A disclaimer shown at the beginning of Dogma, the latest film from Kevin Smith, the director of Clerks and Chasing Amy, states that the film is "a work of comedic fantasy, not to be taken seriously," but despite that little bit of cop-out/humility, Dogma is actually a very serious film. Despite its potty (mouth) humor, Dogma takes religious belief more seriously than any film since Robert Duvall's The Apostle. Discussions of faith in this talky film are so earnest that it comes off as a Gen X equivalent of an Ingmar Bergman feature.
Dogma is a religious parable spiked with Smith's by-now trademark chattiness and some loopy, inspired ensemble casting. Everybody's favorite poster boys for male-bonding, Matt Damon and Ben Affleck are Loki and Bartleby, two fallen angels exiled to Wisconsin ("worse than hell") who think they can make it back to the big house in the sky due to a loophole in church dogma. The problem is that their re-entry will cause the disintegration of human existence. The only person who can stop them is Bethany (film-noir babe Linda Fiorentino), a Catholic woman undergoing a crisis of faith. Along the way we meet Rufus (Chris Rock), the jive-talking 13th Apostle ("A black man can steal your stereo, but he can't be your savior," Rufus says of humans who refuse to believe that Jesus was black), and Alanis Morissette as a (thankfully) silent God.

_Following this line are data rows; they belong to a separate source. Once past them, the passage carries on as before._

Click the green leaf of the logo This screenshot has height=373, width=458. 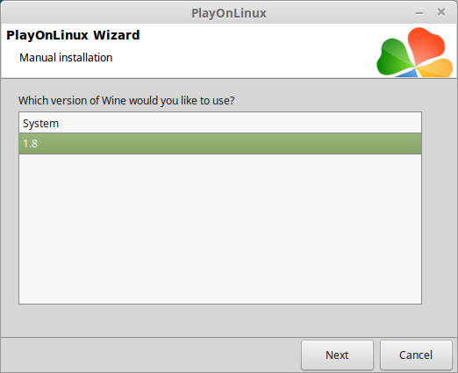pyautogui.click(x=394, y=57)
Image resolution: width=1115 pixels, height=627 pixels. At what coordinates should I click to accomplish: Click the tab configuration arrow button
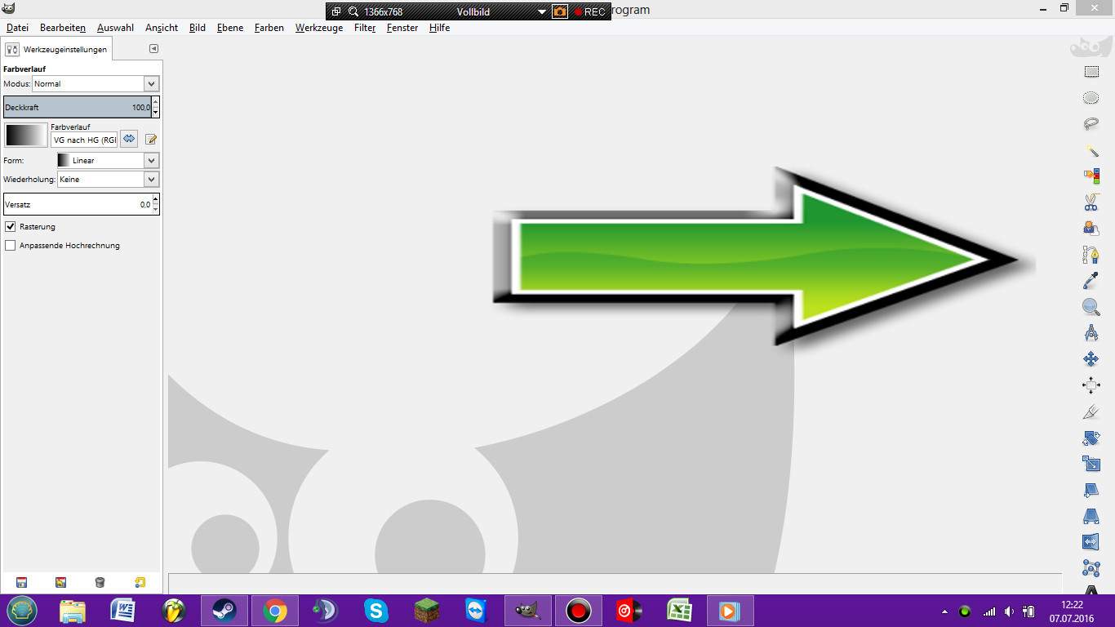tap(153, 49)
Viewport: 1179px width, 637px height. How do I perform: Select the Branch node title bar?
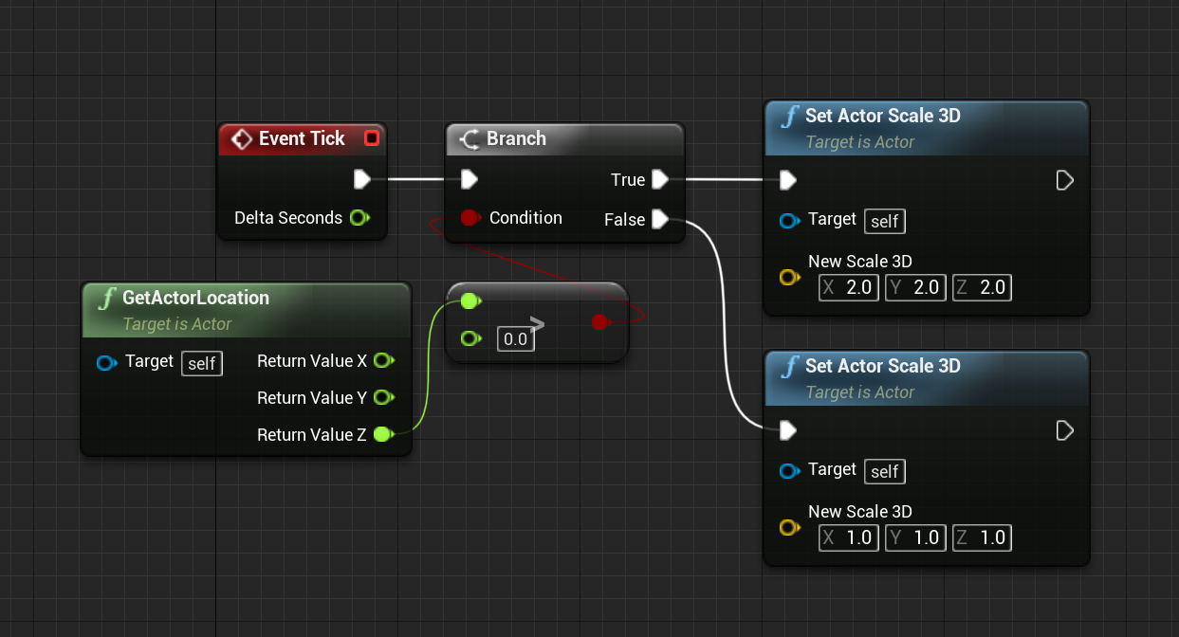(x=563, y=138)
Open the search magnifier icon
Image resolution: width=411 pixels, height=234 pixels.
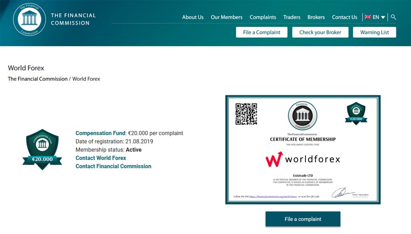pos(394,17)

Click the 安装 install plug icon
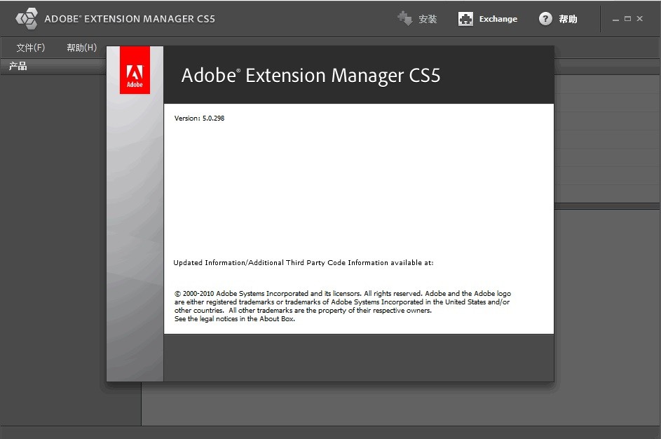[405, 19]
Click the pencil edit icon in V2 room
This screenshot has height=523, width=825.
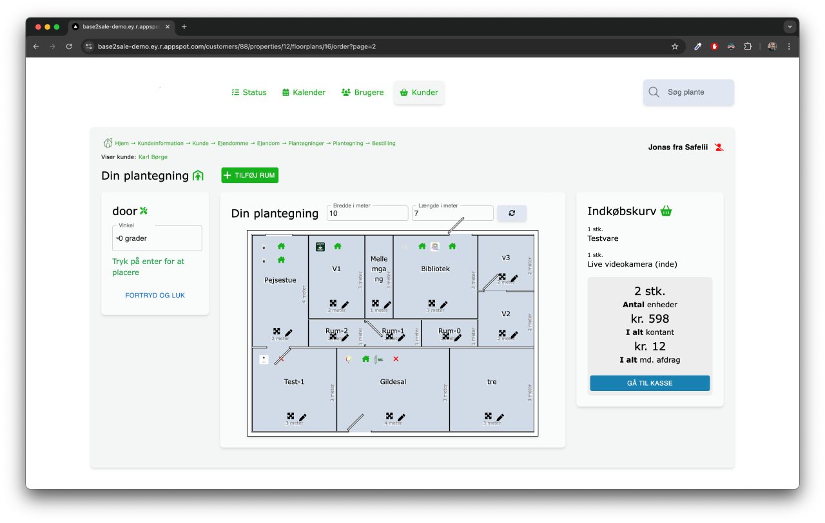[514, 334]
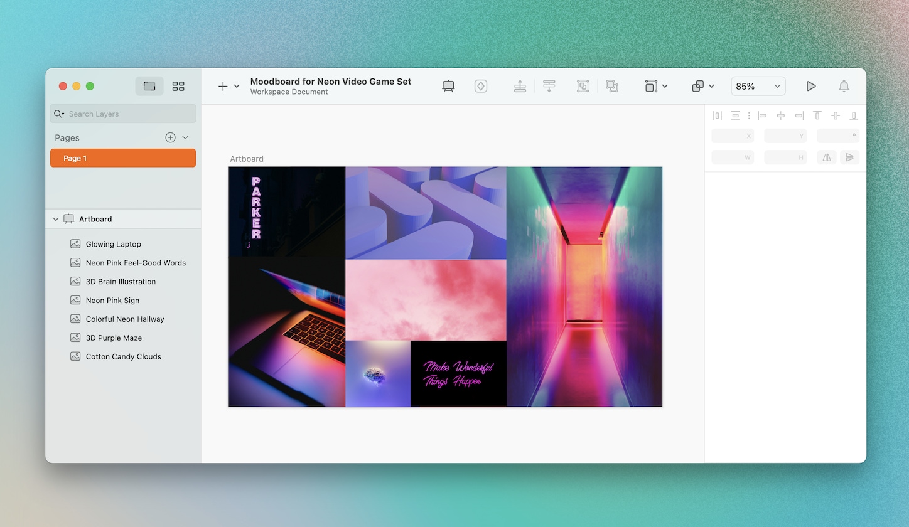
Task: Collapse the Artboard group in the sidebar
Action: pyautogui.click(x=55, y=219)
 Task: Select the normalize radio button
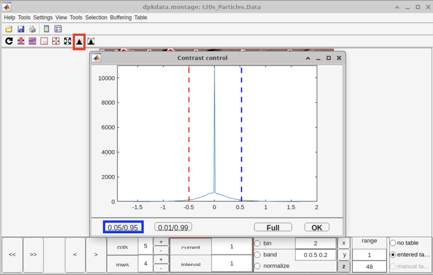pos(257,266)
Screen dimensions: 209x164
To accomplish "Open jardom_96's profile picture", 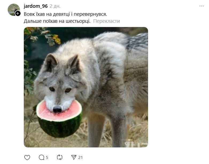I will (x=14, y=10).

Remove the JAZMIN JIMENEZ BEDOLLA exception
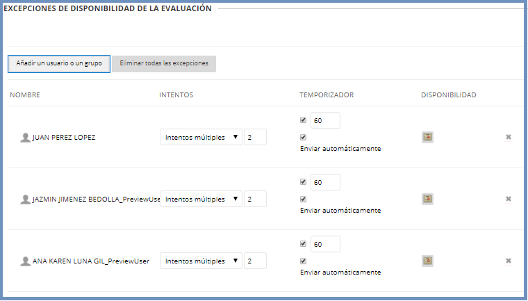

Like Clerks and Chasing Amy, Dogma demonstrates Smith's penchant for mixing frat-house humor with casual profundity. A scene where a "shit demon" rises from a bar toilet to attack our heroes and an angel (played by Salma Hayek) takes the time to explain the biblical justification for such a creature serves as a microcosm of Dogma's odd blend of theology and scatology.

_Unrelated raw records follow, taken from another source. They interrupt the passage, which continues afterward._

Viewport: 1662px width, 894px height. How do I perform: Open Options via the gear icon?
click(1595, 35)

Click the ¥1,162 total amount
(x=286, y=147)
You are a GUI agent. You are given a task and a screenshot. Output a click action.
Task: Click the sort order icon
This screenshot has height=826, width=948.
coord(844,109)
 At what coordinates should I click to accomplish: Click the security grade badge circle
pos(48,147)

Clerks and Chasing Amy are films that I love. Dogma is a film I merely admire. This difference has a lot to do with the fact that sexuality (Chasing Amy) and service industry anomie (Clerks) are more meaningful subjects to me than the theological concerns of Dogma. For you, of course, that may not be the case, and your reaction to Dogma may vary accordingly.
But there are also formal reasons why Dogma isn't quite as successful as Clerks and Chasing Amy. Dogma is not as compact as those two films, and however talented a writer Smith may be, his visual skills haven't developed to the point where he can handle material with as epic a feel as Dogma. Structure-wise, Dogma more closely resembles Mallrats, the genial disaster that Smith made in between Clerks and Chasing Amy.
Like Mallrats, only more so, Dogma has the visual quality of a comic book, which is probably no accident coming from renowned comics-hound Smith. In Dogma, the battle of Good and Evil over man's soul is dramatized in a flat, exaggerated visual style that works with the screenplay's episodic structure to produce this comic book-like quality. Dogma is a bit messy, and certainly not Smith's best, but is still a significant work from someone on the verge of becoming a major director.